Dominação | Crítica

O filme de terror, Dominação (Incarnate, EUA, 2016) tem uma proposta bem simples, contar uma história de possessão demoníaca com um baixo orçamento e nomes conhecidos para o público das séries de TV…

Foto: PlayArte

Com o ator Aaron Eckhart (de O Cavaleiro das Trevas), que tem andado participando de poucas grandes produções, assume a frente desse filme que conta a história do Dr. Seth Ember, um cientista que tem a capacidade de entrar no subconsciente de pessoas possuídas. Quando Lindsay (Carice van Houten, de Game of Thrones), uma mãe solteira, testemunha terríveis sintomas de possessão demoníaca em seu filho de 11 anos, Cameron (David Mazouz, da série Gotham) ela tenta de tudo para salva-lo inclusive apelar para o Vaticano que não consegue lidar com o poderoso demônio. O Dr. Seth junto com sua equipe é chamado para cuidar do caso do menino até que ele descobre ter uma conexão com o demônio em si. Motivado por questões pessoais ele tenta salvar o menino do arqui-demônio que é o mais forte que ele já enfrentou.

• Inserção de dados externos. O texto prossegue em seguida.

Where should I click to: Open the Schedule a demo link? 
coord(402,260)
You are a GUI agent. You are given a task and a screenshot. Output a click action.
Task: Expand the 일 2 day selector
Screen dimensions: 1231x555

O grande trunfo do roteiro claro é aliar a história das possessões com a entrada do personagem na mente dos possuídos, num clássico estilo do filme A Origem. Enquanto acompanhamos a batalha do bem versus mal nas diversas cenas dos pesadelos das pessoas, seja num parque ensolarado ou em um parque de diversão, podemos acompanhar os famosos clichês de filme de exorcismos, como as levitações, os corpos tortos e, claro, os olhos escuros para indicar que a pessoa é um demônio.

A mitologia do filme é bem explicada com as regras de como funcionam as idas até o outro lado. Em resumo o Dr. Ember precisa convencer a pessoa possuída em 8 minutos que o mundo que ela vive não é real, assim as cenas acontecem de maneira bem fluída e com um grande propósito, expulsar a pessoa de dentro do “pesadelo”.

Foto: PlayArte

O filme em si é bem escuro, talvez pelo fato de tentar esconder a produção de baixo orçamento, mas funciona em muitas partes como se quem assiste acabasse vivenciando a situação com os personagens. Personagens que alias estão em grande número no filme e ficam sem função na trama como a família do personagem principal, o padre, a enviada do Vaticano. É como se eles estivessem lá só para morrer, como em todo bom filme de terror, já que o único desenvolvimento de personagem é entre os personagens principais, o Doutor e o menino.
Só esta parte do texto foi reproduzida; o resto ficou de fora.